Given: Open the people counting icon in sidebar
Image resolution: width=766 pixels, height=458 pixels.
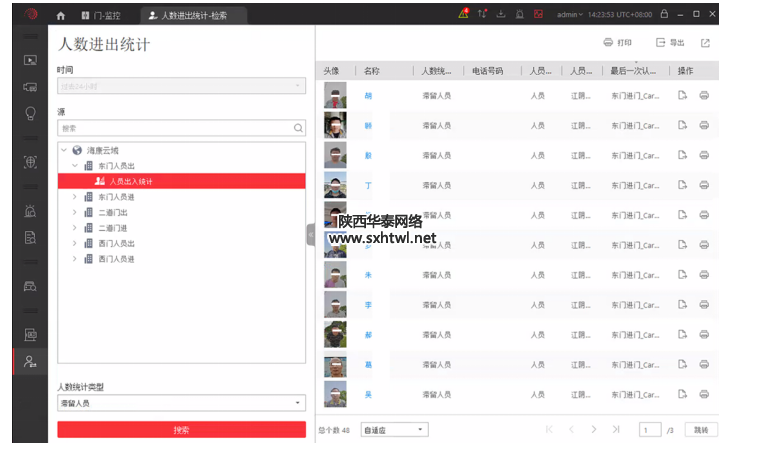Looking at the screenshot, I should point(30,361).
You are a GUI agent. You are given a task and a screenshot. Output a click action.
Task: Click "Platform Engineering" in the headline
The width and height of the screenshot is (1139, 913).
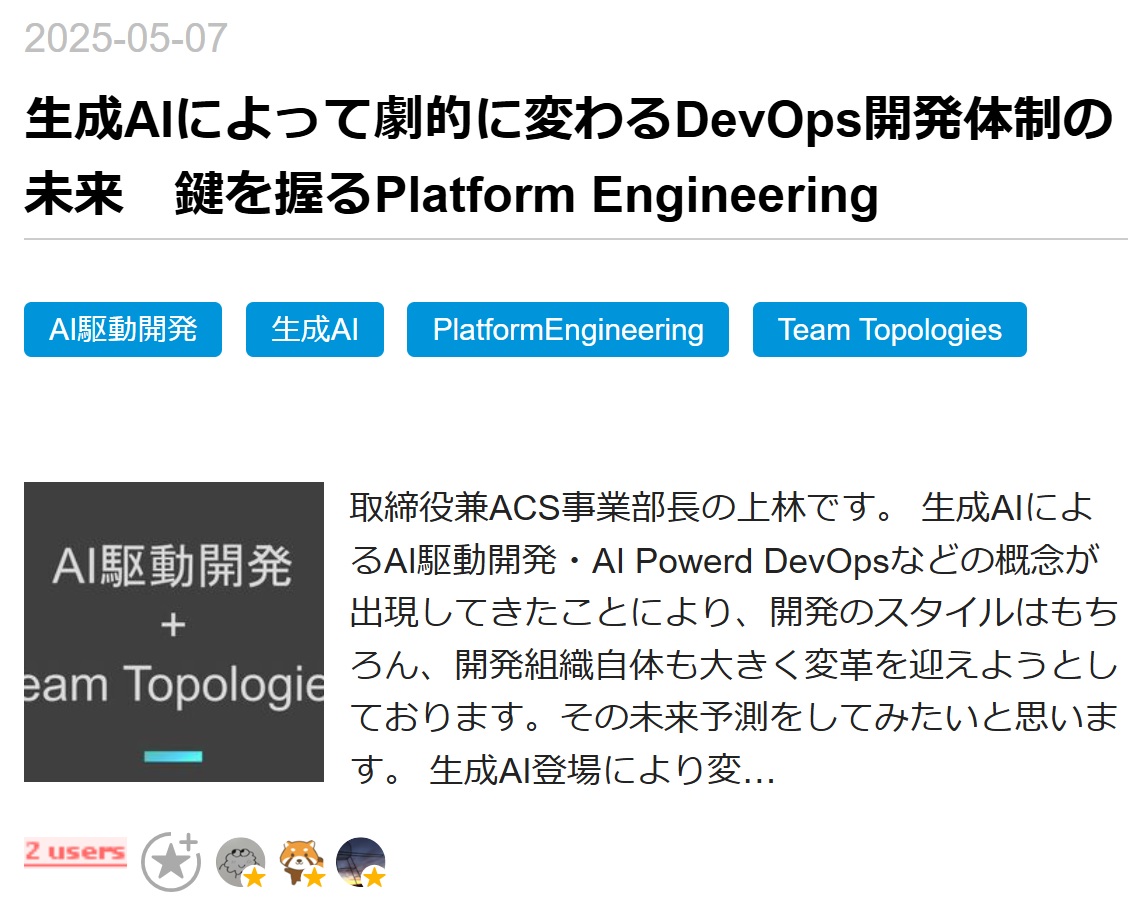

### Task objective
Reproduce precisely the lines of the entries above, from the one containing "in the headline" through the final one, both ends included, and omit the pictures.

### Task result
Task: Click "Platform Engineering" in the headline
The width and height of the screenshot is (1139, 913).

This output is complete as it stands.